Sans mesures immédiates de réduction des émissions de
gaz à effets de serre conjuguées à des politiques de développement
« solidaire et durable », plus de 100 millions de personnes
supplémentaires pourraient basculer dans l’extrême pauvreté à l’horizon 2030.
A
trois semaines de la COP 21, la Banque mondiale vient rappeler aux Etats le
caractère indissociable de la lutte contre le réchauffement de la planète et du
combat contre la pauvreté dans un rapport publié dimanche 8 novembre.
« Les
plus pauvres sont non seulement plus exposés mais ils perdent beaucoup plus
quand ils sont frappés par un choc climatique, souligne Stéphane Hallegatte,
économiste à la Banque mondiale qui a dirigé l’équipe à l’origine de ce
rapport. Car leur patrimoine, qui se résume souvent à du bétail ou à leur
logement, peut être complètement détruit lors d’un choc. »
Dépendant
de revenus tirés de l’agriculture et consacrant une large part de leur budget à
l’alimentation, ces ménages ressentent d’autant plus les impacts des mauvaises
récoltes, ou de la hausse des prix alimentaires induits par les sécheresses.

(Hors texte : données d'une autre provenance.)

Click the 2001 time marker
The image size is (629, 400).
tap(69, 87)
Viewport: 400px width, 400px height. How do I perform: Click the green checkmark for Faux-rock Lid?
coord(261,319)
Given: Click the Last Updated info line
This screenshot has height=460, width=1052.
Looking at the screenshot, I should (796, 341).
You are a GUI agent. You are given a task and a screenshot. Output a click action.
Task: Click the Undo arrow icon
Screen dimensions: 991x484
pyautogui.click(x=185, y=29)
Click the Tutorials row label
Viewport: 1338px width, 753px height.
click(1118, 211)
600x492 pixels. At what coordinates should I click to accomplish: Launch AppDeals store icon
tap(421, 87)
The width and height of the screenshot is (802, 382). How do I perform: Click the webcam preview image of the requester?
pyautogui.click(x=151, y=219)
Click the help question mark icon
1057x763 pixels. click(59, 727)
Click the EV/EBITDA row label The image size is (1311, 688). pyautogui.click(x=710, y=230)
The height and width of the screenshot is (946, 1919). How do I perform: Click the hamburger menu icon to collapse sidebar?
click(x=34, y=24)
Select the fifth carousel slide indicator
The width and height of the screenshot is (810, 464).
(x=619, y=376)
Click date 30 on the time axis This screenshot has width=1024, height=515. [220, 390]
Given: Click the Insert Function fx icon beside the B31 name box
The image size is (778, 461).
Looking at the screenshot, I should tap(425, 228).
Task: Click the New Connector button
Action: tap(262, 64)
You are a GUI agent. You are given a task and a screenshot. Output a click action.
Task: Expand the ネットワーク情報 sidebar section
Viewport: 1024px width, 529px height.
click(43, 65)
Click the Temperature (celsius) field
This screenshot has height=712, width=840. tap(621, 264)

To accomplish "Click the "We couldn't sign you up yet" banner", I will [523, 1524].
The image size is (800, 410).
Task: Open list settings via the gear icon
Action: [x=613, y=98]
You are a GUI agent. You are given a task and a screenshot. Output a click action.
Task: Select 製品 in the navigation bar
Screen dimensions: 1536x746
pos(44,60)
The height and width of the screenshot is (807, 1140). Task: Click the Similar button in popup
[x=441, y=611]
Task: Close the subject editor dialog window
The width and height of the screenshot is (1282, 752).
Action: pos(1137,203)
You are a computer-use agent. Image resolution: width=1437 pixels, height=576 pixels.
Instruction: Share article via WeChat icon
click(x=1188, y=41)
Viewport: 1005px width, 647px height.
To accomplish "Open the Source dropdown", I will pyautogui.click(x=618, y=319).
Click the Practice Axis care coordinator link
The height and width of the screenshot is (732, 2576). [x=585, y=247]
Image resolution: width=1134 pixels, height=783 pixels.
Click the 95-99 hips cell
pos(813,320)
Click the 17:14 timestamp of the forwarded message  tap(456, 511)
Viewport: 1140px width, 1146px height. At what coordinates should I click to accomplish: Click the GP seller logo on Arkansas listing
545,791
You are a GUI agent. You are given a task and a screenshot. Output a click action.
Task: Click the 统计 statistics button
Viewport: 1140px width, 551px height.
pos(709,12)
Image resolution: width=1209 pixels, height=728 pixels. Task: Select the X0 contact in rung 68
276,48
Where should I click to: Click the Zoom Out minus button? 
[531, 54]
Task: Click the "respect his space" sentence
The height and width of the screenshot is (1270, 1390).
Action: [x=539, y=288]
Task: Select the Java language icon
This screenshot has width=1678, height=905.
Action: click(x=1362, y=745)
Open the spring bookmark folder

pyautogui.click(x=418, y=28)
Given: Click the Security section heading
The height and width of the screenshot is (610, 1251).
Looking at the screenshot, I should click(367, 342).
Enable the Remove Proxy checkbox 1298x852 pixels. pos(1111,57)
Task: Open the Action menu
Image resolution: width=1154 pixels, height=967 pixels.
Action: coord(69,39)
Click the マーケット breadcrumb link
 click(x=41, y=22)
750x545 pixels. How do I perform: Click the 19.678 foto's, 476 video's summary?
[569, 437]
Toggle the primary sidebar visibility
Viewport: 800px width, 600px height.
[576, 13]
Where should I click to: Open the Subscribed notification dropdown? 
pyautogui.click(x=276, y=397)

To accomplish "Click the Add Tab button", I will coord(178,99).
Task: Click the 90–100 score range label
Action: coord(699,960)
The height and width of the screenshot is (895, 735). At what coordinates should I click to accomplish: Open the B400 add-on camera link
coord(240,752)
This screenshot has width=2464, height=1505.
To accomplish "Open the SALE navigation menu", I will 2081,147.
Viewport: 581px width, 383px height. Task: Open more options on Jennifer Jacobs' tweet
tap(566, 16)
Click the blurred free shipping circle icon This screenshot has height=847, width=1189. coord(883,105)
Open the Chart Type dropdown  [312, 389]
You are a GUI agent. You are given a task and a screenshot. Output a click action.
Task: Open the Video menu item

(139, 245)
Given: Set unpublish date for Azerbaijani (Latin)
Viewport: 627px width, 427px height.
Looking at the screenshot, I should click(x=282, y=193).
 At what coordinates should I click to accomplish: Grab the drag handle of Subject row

Ils sont aussi plus sévèrement touchés par les maladies favorisées par le
changement climatique, telles la diarrhée ou le paludisme. Or ces ménages les
plus démunis sont généralement non couverts par une assurance maladie et n’ont
pas un matelas d’économies suffisamment épais pour amortir les chocs
importants.
Face
à cette spirale, la Banque mondiale appelle à un renforcement des systèmes de
protection sociale, qui lors d’une catastrophe peuvent faire office d’assurance
auprès des ménages les plus vulnérables. A la suite du typhon Yolanda en 2013,
les Philippines ont ainsi mobilisé un programme spécifique de subventions aux
plus pauvres. Après une catastrophe, la rapidité de l’aide et son ciblage sont
en effet essentiels pour éviter les effets irréversibles sur la santé des
enfants et la vente en catastrophe et à bas prix d’actifs comme le bétail.
Dans
le même temps, la Banque mondiale insiste sur la nécessité d’une
« offensive » conjointe contre les émissions de gaz à effet de serre
« pour écarter la menace à long terme que représente le changement
climatique sur la réduction de la pauvreté ». « Si on n’agit pas dès
à présent, les effets après 2030 seront beaucoup importants », plaide
Stéphane Hallegatte.
Les
politiques climatiques peuvent en soi constituer un levier de ressources pour
financer les programmes de protection sociale ou de développement. « Une
taxe carbone, même modeste, à 10 dollars la tonne, permettrait d’intensifier
considérablement, de 50 %, la protection sociale. Ou de financer d’autres
investissements (comme l’accès à l’eau, à l’assainissement ou à l’énergie
moderne) qui profitent aux gens pauvres », fait valoir la Banque mondiale.
« Les
politiques de réduction des émissions doivent protéger et même profiter aux
gens pauvres », plaident les auteurs du rapport. En Indonésie, les revenus
tirés de la baisse des subventions aux énergies fossiles ont été réinvestis
dans la création d’une aide financière aux 30 % de personnes les plus
pauvres : 30 dollars par trimestre « qui, pour ces personnes, fait
plus que compenser le renchérissement de l’énergie, celles-ci en utilisant
peu », souligne Stéphane Hallegatte.
Dans certains pays à bas revenus
cependant, relève la Banque mondiale, le soutien de la communauté
internationale sera « essentiel », « surtout pour les
investissements présentant un coût initial élevé mais qui sont urgents pour
empêcher toute irréversibilité et tout enfermement dans un développement très
carboné ».
« Les fonds dédiés au climat
doivent contribuer à la réduction de la pauvreté », insiste Stéphane
Hallegatte rappelant que le déficit de financements des infrastructures dans
les pays en développement s’élève à quelque 1 000 milliards de dollars par an.
Une somme bien supérieure aux 100 milliards de dollars annuels (88 milliards
d’euros) promis en 2009 à Copenhague par les pays développés pour aider les
pays en développement à faire face au dérèglement climatique, et dont la
mobilisation fait encore l’objet de discussion à l’approche de la COP 21.